Two Years, 730 Days

I am literally sitting here trying to decide what direction to go with this post. Part of me wants to write to Hudson and tell him all the things he has missed. Part of me wants to go on an angry rage and call out all the people that hurt Hudson, that have hurt us… but that won’t bring Hudson back. Part of me wants to write to all the people with the thoughts of suicide, to hopefully relate to them and get them the help they need, but I think regardless this post will help.

 Instead I think I will write to those who have also lost a child to suicide and to those that haven’t. If you have lost a child to suicide please know that this is only year two for me and to those that haven’t lost a child I hope you listen to my experience and do everything in your power to not find yourself here.  

On January 26, 2018 at 11pm you will have been gone 730 days. It feels like just yesterday. I have learned that time can be a very strange thing. In some moments I feel like I haven’t heard  Hudson or seen him in years but then the next moment I find myself expecting him to walk through the door.

I still talk about Hudson at any given opportunity. I see the looks that people give me, but talking about Hudson allows him to still be a part of my life. If you took a five second block of time imagine the first 2.5 seconds happy and reliving what my normal life was and then literally the next 2.5 seconds try to hold it all together after you just realized that isn’t your life anymore.

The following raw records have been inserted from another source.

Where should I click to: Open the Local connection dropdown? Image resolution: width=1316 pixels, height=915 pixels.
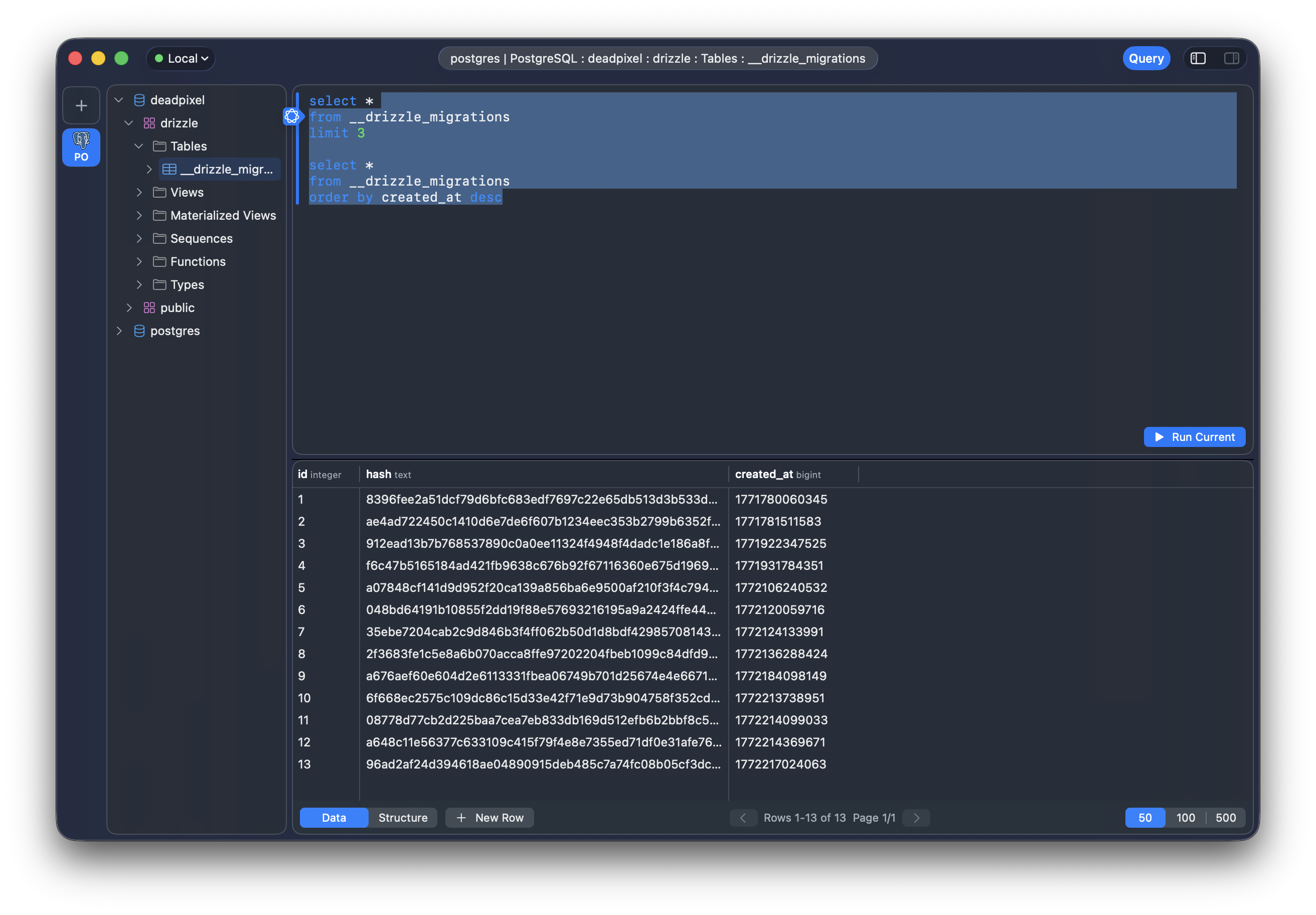coord(181,58)
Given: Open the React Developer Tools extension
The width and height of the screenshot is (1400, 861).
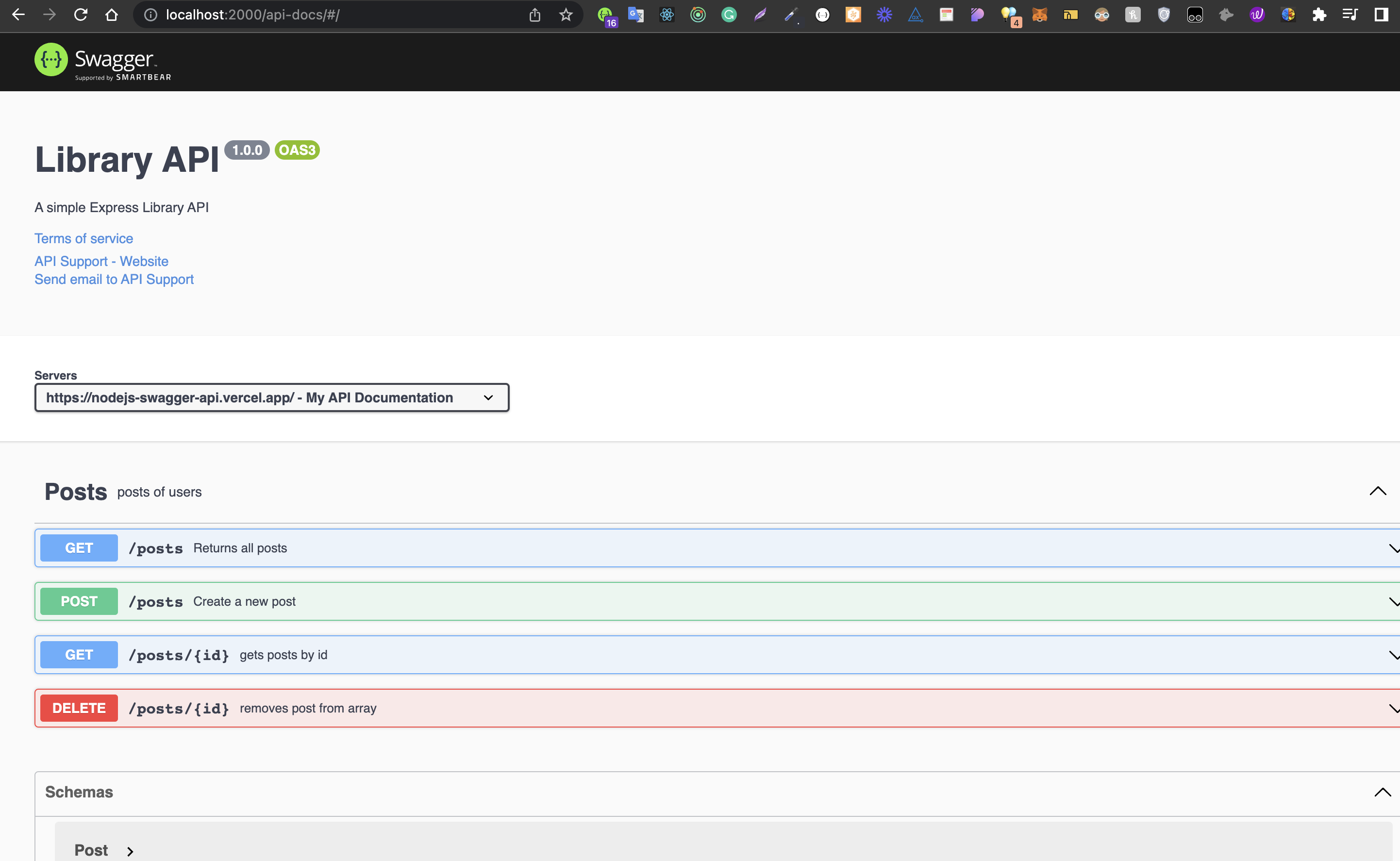Looking at the screenshot, I should (x=667, y=15).
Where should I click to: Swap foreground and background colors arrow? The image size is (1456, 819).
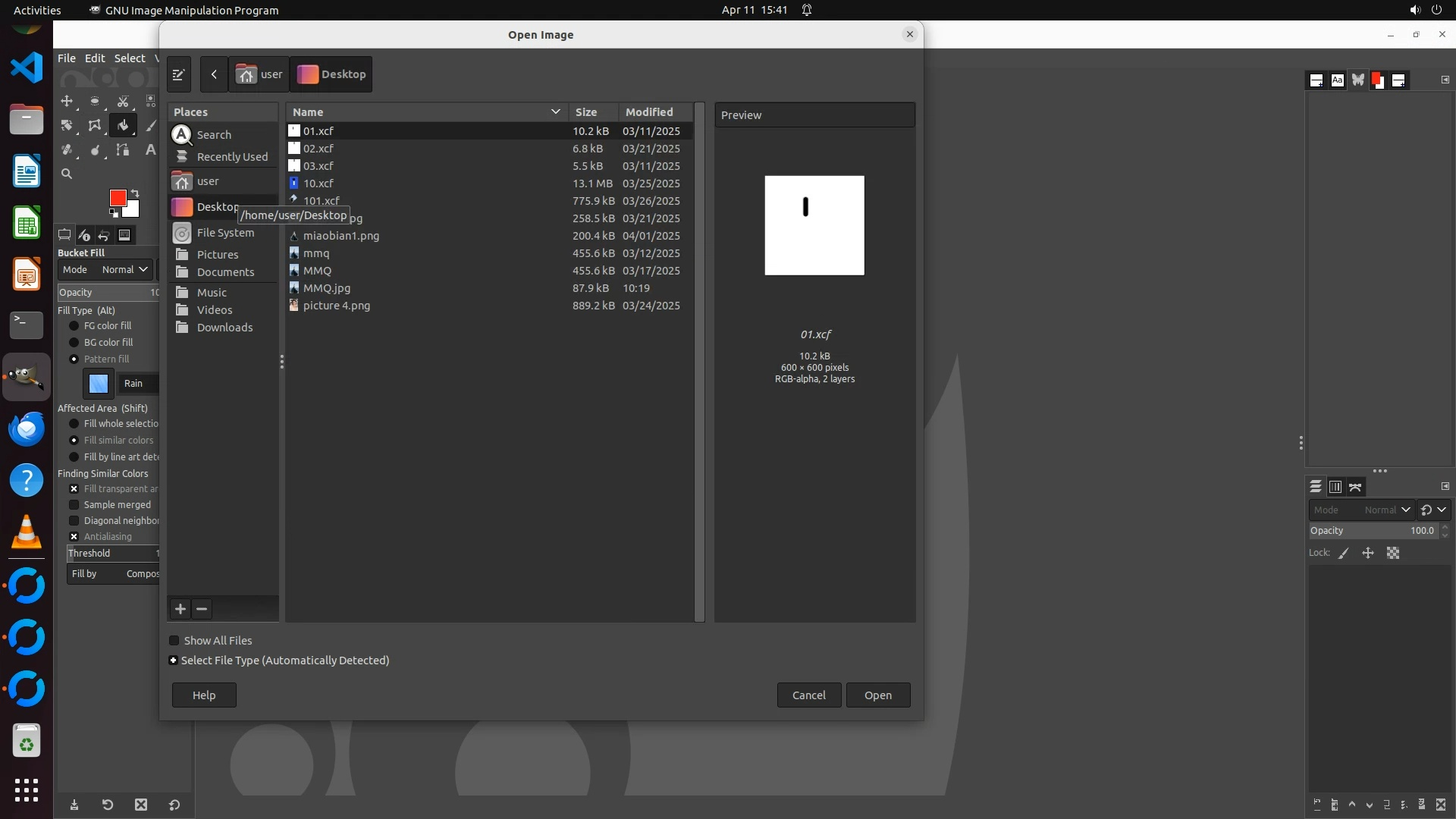pos(135,193)
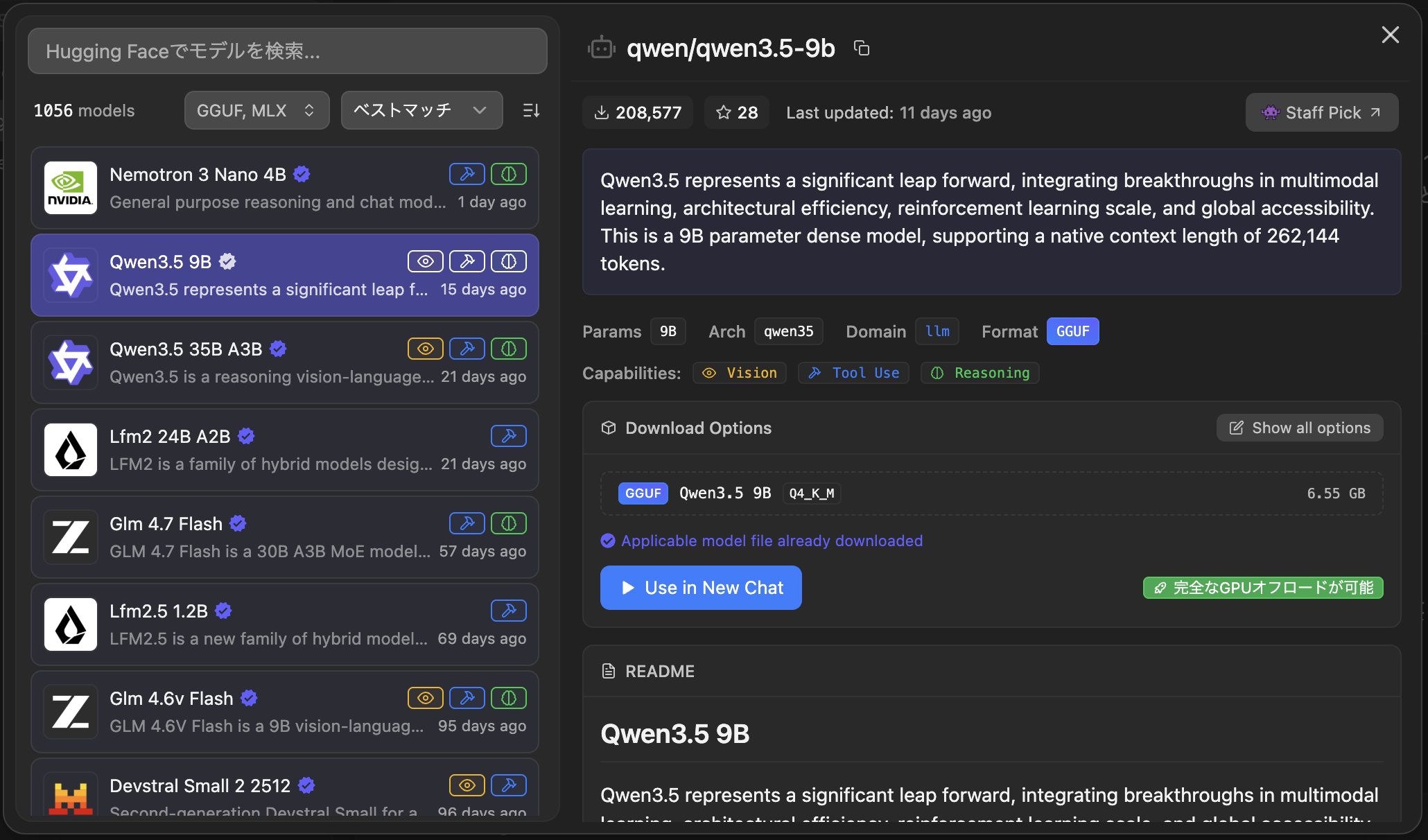Click Show all options button
Image resolution: width=1428 pixels, height=840 pixels.
point(1300,428)
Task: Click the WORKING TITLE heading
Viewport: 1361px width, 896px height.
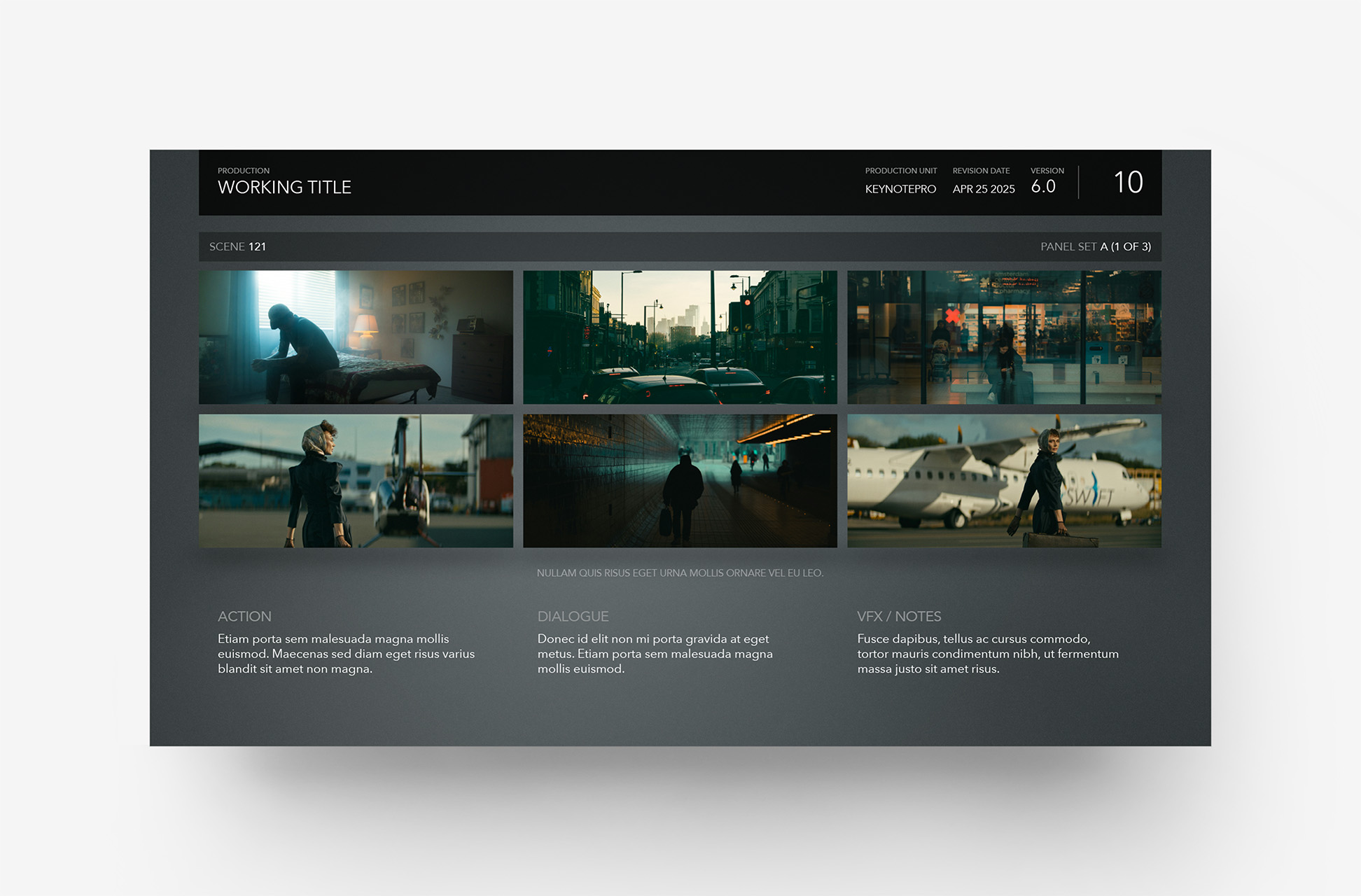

I don’t really wonder where our lives would be if Hudson was still here, dreaming hurts to bad. Instead I look back and try to remember the details of the relationship we had. I try to remember the little moments and I desperately try to remember his voice, the sounds he made, the way his hands always smelled like spit, the way he would laugh. I try to look back and find the signs I missed or ignored because “there is no way Hudson would ever do that”. When I can’t remember I sneak to the basement and open a bin with his worn white Nike high tops and clothes and I burry my head in the bin and just inhale, I often question whether it is him I am smelling or just what clothes that have been stored for two years smell like but none the less I smell and then breakdown and cry. Yes, two years in and I still cry weekly. I tear up daily, they just don’t always drop.

Two years and we speak his name daily in some way. Sometimes it is because we slip up and call Kellen Hudson. Mainly it is when Nora or Kellen do something or say something that reminds us so much of Hudson we often wonder if Hudson is living through his siblings. Nora was only 5 months old when Hudson passed but ask her where bubby Hudsey is and she will take you to one of three places:

1. His lantern where his picture rests

 2. The painting a family friend gifted us that is the ONLY family photo of all five us we have

 3. Her room (still trying to understand this one)

Before our loss I never thought to look for signs of lost loved ones, I haven’t really lost anyone. Now every time something strange happens my reaction is “Hudson”. When my radio at work goes from volume 7 to 15 or shuts off randomly. When our lights above the bar flicker on and off I think of Hudson and most days say his name aloud in a mom tone…almost like I know that’s you bud. When I look outside and it is -10 outside and see two cardinals and a squirrel I wonder if that is you. When every time we go to the cemetery we see wildlife or we get a picture perfect sign like Dad getting hit in the head with an acorn. It is almost like as a mother you are on guard a lot, always looking to make sure your children are safe so you take that habit and just turn that into looking for signs.

I have never dreamt of Hudson, well if I have I don’t remember. I think this is the hardest for me to understand. I want so desperately to see him and to know that he is ok to better understand the why behind his death.  I call it the “why circle” where it is just question after question that mainly start with why. It is horrible circle to get your head into and one where I could spend hours trying to figure it all out.

Something I have learned the last two years? Don’t be too hard on yourself. The first year I was numb, I truly was. I powered through and pushed myself entirely too hard. Year two I have allowed myself to grieve and allow my feelings to show versus pushing them down and putting my face on. I have really spent time working on who is worthy of my time. I have filtered out employers, friends and family because when I have a good day that day needs to be spent with those that truly need me. I value my time because I have learned the hardest lesson yet, time is something you can’t get back.

To those that are in this with me don’t be hard on yourself, take five minutes at a time. Everyone grieves differently; my triggers are not the same as my husbands. To those that don’t want to understand this ask the questions:

1.       Are you having thoughts of suicide

2.       Do you have a plan in place

3.       Have you attempted to end your life

Are they awkward to ask? Yes, they are. Is it also awkward to visit your child on Christmas day at the cemetery? Yes, it is awkward and horrible and nothing I wish on my worst enemies.

The rates are climbing in the wrong direction and sadly I still see parents that just don’t get it or think this will never happen to them. Well, I was one of those parents and now I know that suicide can happen to anyone and that when you lose a child to suicide your life… well your life… is hell.